Given that, more than a hobby for a few intellectuals, dialogue is a necessity dictated by history, which every day brings millions of followers of the two faiths together throughout the whole world, I believe that this must be "demanding" and respect certain conditions, failing which it remains, instead, anonymous and unproductive. Weak broth doesn't appeal to anyone; what is needed instead is a strong charge of authenticity on both sides. Presenting only a part of one's faith or reducing its depth out of a fear of offending, disappointing, or dividing-as is done by certain Christians, who basically are acting out of an inferiority complex-is like telling a lie, and could reinforce in their Moslem counterparts the conviction (widespread in the Islamic countries) that the Christian is a believer who has not yet accomplished the journey toward the full truth, revealed only in the Koran.
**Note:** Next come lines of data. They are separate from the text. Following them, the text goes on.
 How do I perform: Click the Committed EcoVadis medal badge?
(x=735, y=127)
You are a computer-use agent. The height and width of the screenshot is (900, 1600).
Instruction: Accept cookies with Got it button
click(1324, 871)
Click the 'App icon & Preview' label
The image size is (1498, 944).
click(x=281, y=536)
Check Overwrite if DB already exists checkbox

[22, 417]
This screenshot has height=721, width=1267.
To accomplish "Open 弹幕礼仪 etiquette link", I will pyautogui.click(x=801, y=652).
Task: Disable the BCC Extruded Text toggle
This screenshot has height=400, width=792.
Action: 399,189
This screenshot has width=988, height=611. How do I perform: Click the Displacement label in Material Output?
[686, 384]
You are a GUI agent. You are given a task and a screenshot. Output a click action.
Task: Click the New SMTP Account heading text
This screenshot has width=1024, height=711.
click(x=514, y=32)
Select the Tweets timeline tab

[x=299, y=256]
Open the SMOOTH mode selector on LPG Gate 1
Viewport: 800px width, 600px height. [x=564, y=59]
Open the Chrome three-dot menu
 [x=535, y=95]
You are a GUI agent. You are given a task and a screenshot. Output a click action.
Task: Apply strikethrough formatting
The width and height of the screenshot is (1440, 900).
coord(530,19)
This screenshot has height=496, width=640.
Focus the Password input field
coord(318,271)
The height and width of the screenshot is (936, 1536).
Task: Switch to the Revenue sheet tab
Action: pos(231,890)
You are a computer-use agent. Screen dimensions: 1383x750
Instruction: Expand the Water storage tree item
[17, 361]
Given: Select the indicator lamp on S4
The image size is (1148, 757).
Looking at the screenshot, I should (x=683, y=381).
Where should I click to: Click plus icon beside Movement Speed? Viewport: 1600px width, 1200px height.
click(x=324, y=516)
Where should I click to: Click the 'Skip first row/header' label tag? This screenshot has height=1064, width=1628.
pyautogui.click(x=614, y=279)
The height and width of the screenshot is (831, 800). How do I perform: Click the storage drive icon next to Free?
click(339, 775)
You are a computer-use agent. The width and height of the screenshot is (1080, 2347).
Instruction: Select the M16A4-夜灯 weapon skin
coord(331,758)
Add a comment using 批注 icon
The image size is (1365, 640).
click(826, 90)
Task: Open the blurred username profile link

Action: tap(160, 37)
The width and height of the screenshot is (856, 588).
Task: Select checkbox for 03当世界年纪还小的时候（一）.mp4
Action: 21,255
On the Christian side, it is important to testify that faith and modernity are not enemies, that the Church cannot be assimilated with the image of a West that is hostile to the Arab world or to Islam, that democracy is not opposed to religion, that the principle of citizenship granted to individuals brings with it also the protection of minorities, without however becoming a sort of faceless, undifferentiated multiculturalism in which identities are erased. I am convinced that if all this becomes the heritage of the Moslems who have put down roots in Europe, over time it could bring about important changes in the mentality and social organization of their home countries. But on the part of Christians, there must not be equivocal attitudes or misunderstanding, as has happened in recent years, even in good faith, also in Italy.

To what are you referring?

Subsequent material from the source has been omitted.